The shop owner’s expression was respectful enough, but her appraisal was so open—taking in everything from Isabella’s heeled slippers to the plume on her hat, and especially the un-English velvet and gold gown in between—that Isabella knew at once what lay behind it. Because she wasn’t dressed like a milky-mousy English lady, she must be a—a harlot.

“I am not this man’s mistress.” Isabella drew herself up with regal disdain. “I do not know what should give you such a ridiculous idea.”

Beside her, the captain made a growling grumble deep in his throat, and already she knew what that meant, too. He wanted her to behave.

“Mrs. Copperthwaite has said nothing of the sort.” His voice had a forced lightness to it, more warning for Isabella. “She intends no insult to you. She doesn’t know who you are, that is all.”

Isabella didn’t deign to look at him. Most likely he was right about this Mrs. Copperthwaite—if the woman wished to keep her trade, she could ill afford to make any judgments about her customers—but Isabella had no wish to admit to the captain that she’d been wrong.
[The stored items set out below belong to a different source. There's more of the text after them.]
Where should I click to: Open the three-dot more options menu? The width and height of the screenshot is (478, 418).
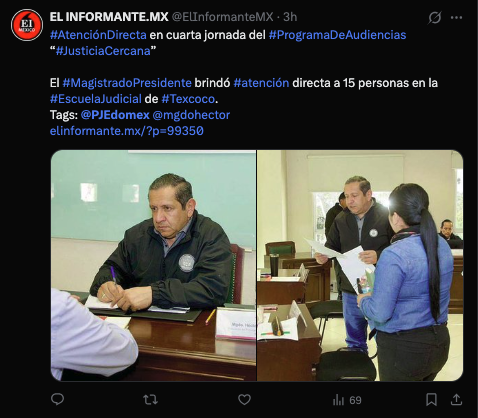(456, 17)
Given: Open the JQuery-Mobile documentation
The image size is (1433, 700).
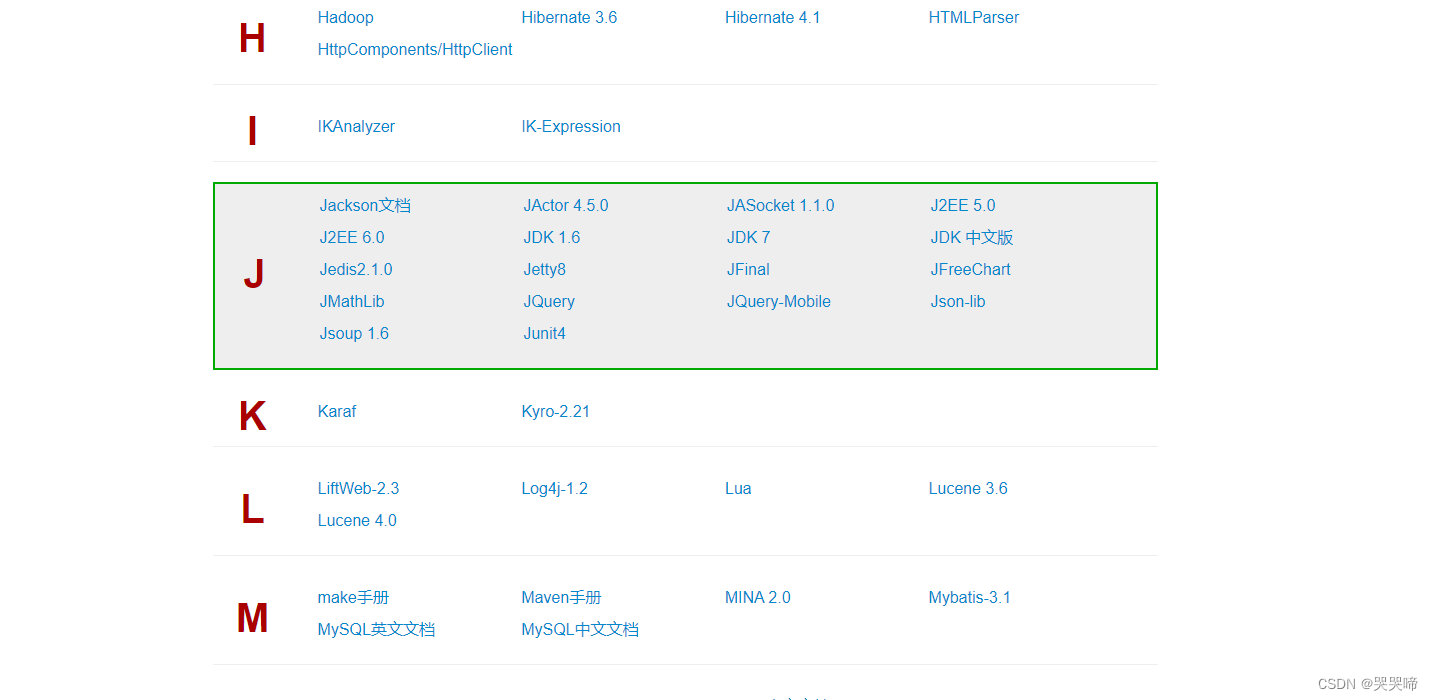Looking at the screenshot, I should (x=778, y=301).
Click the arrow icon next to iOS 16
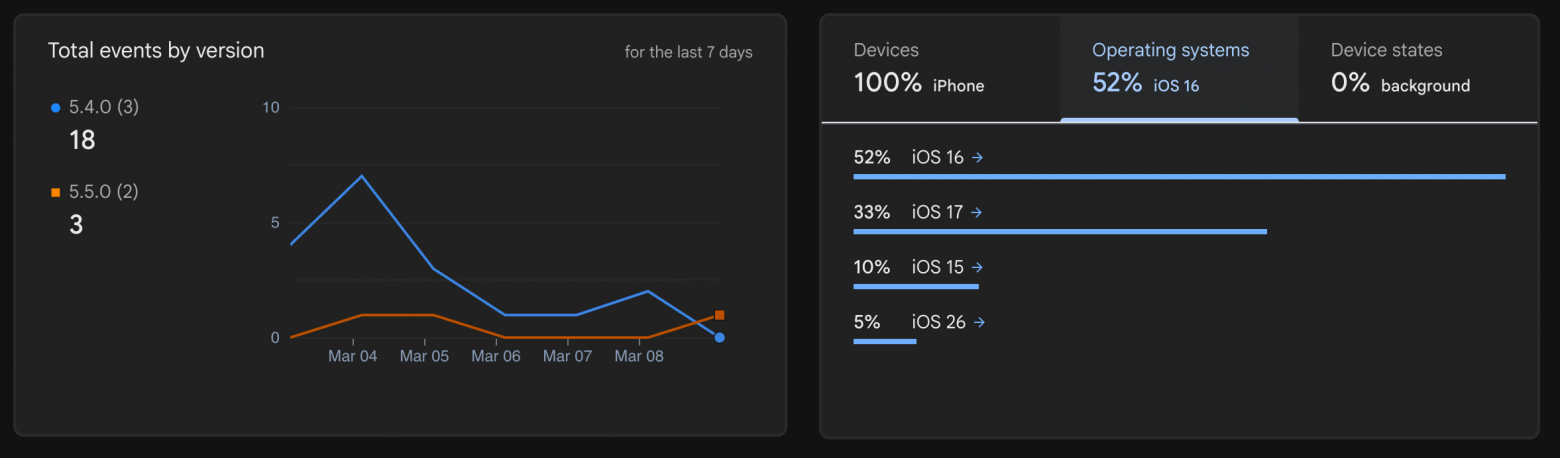 978,157
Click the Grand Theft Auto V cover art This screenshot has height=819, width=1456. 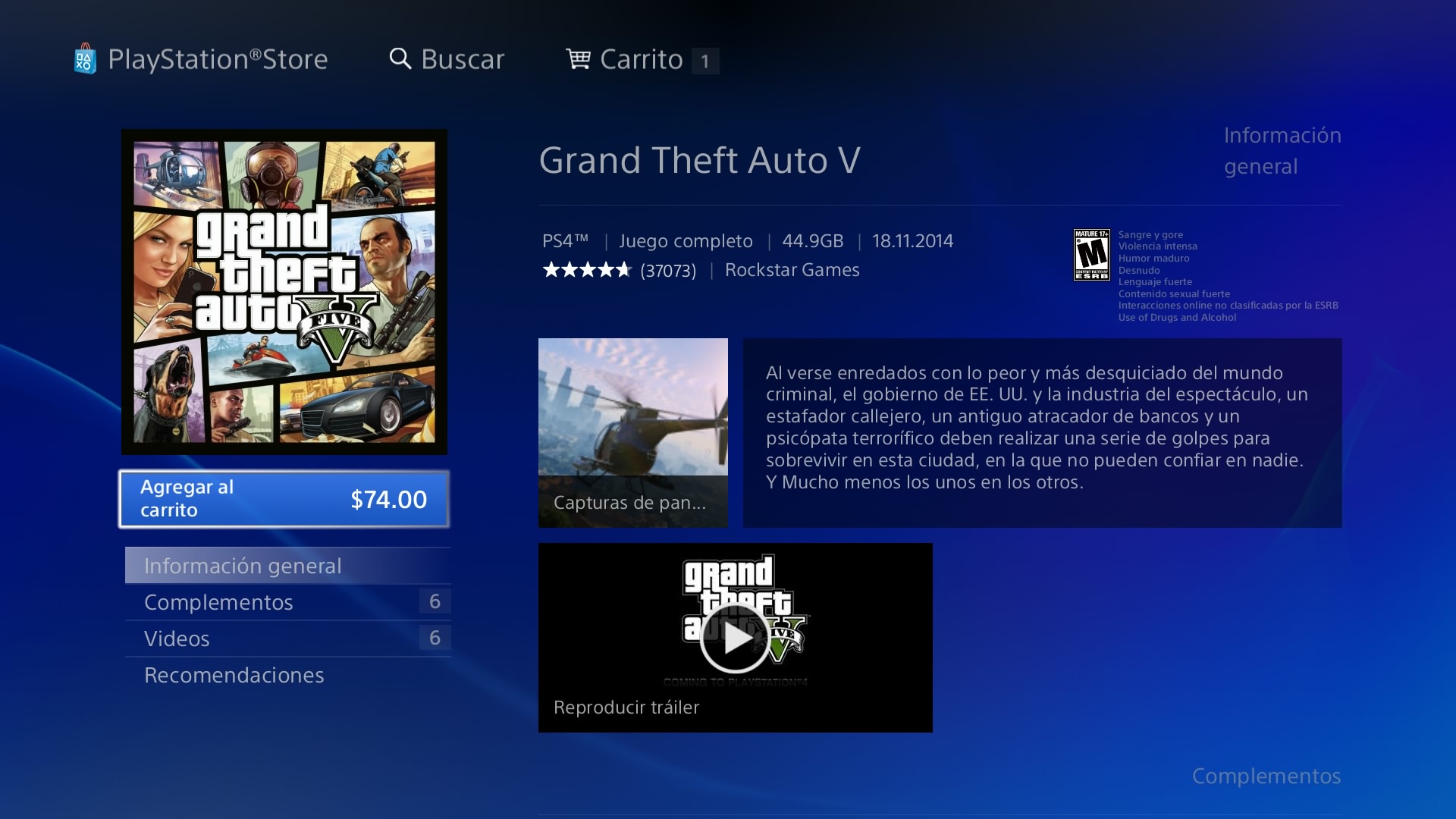[284, 292]
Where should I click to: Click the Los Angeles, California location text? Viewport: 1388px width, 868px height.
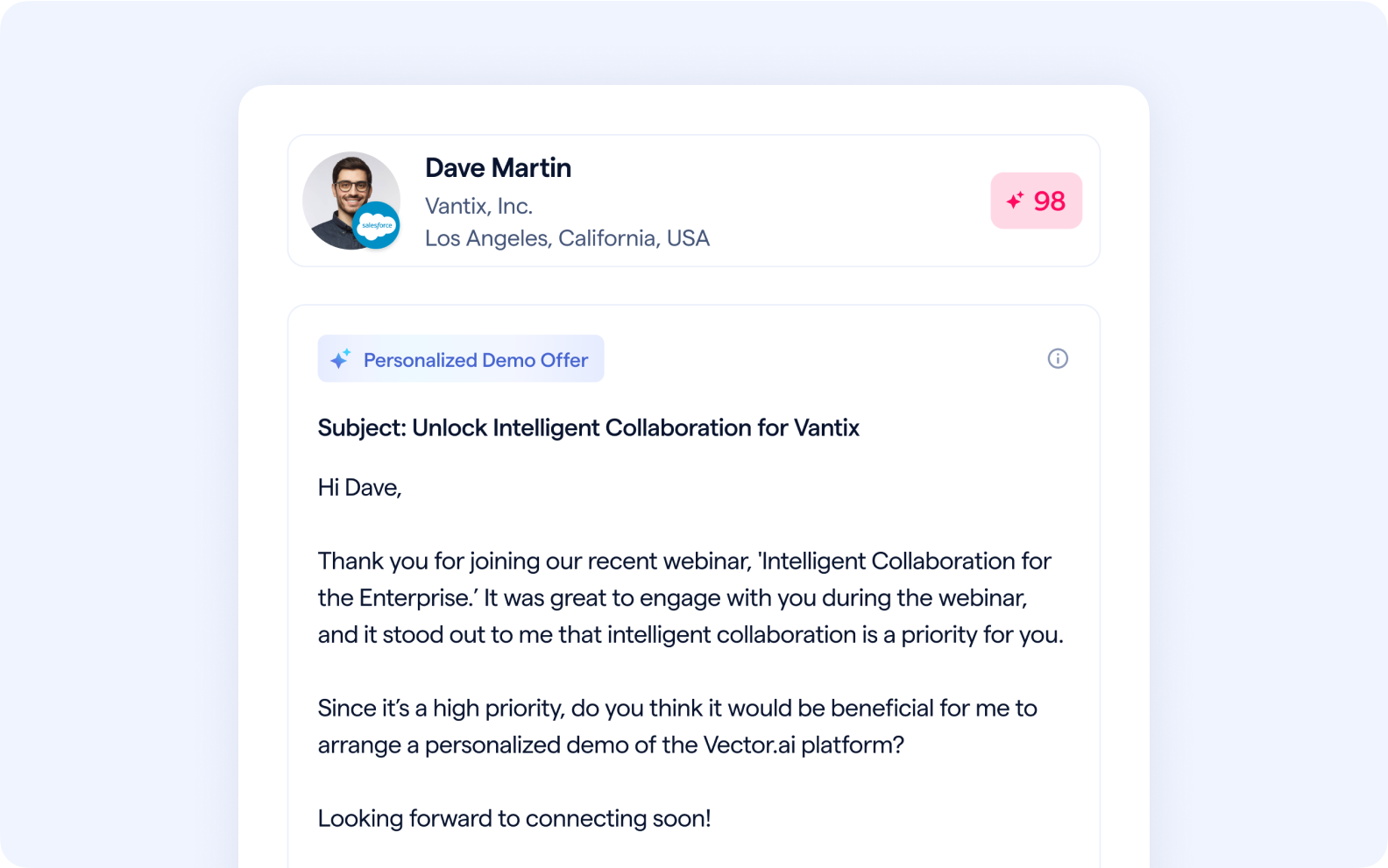point(568,237)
Royalty never did that.

“Then tell her who I am, Captain,” she ordered. “Tell them all.”

His dark brows came together, and the little muscles along the line of his jaw twitched. “That would not be wise.”
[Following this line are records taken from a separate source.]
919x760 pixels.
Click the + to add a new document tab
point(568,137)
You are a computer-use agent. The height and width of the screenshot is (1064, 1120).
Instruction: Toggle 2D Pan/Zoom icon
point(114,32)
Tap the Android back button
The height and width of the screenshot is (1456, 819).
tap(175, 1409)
“Oh, you are too stubborn!” Without thinking, she lapsed into Italian, flinging her shawl over one shoulder, tassels flying. “Haven’t we already determined that I shall never be a wise woman, not by your preposterous standards?”

Not only was his jaw twitching, but along that same jaw a mottled red flush was now spreading from the immaculate white linen of his shirt.

“Your wisdom, or lack of it, is not my affair,” he said, also in Italian. “Your welfare and safety are. Few in London know you are here, but if you choose to announce yourself like this, in the middle of Copperthwaite’s, then I’ll guarantee the scandal sheets will be filled with it tomorrow.”

“Saints in heaven, what if they are? It will still be your duty to protect me, won’t it?”

“It will,” he said, “but you’ll also make it a damned sight more difficult. Now come, you’ve done enough damage here. Back to the carriage before—”

“Oh, Your Royal Highness,” cried a startled voice in the same Italian. “It is you! Praise the merciful Mother, it is you!”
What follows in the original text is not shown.